§ **Work to be completed**: Write out all the lines below again, requests included, adding 48 to every coordinate in the answers. Leave the pictures out.

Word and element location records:
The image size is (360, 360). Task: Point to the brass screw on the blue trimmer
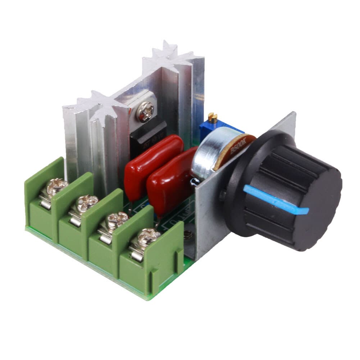click(213, 116)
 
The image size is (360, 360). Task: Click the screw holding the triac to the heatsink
click(146, 111)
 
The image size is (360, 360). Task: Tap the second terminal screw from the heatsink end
click(87, 202)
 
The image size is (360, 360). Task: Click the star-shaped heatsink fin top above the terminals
click(97, 104)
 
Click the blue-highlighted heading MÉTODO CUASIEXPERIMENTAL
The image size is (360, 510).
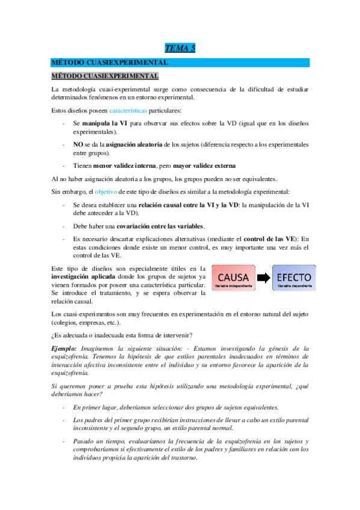[108, 63]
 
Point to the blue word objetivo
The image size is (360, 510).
[106, 191]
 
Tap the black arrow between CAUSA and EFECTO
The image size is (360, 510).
[263, 278]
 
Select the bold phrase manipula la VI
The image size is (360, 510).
[105, 123]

§ **Complete answer**:
The image size is (360, 360). Task: Point to the brass screw on the blue trimmer
click(261, 164)
 
The image size is (360, 360). Task: Click the screw holding the triac to the heatsink
click(194, 159)
 
The image size is (360, 360). Task: Tap the second terminal screw from the heatsink end
click(135, 250)
 
The image size is (360, 360). Task: Click the star-shaped heatsink fin top above the terminals
click(145, 152)
 
Click the blue-highlighted heading MÉTODO CUASIEXPERIMENTAL
The image size is (360, 510).
[156, 111]
 
Point to the blue word objetivo
The image size is (360, 510).
[154, 239]
 
Tap the black arrow between CAUSA and EFECTO
The image size is (360, 510).
[311, 326]
 
Select the bold phrase manipula la VI
The image size is (360, 510).
[153, 171]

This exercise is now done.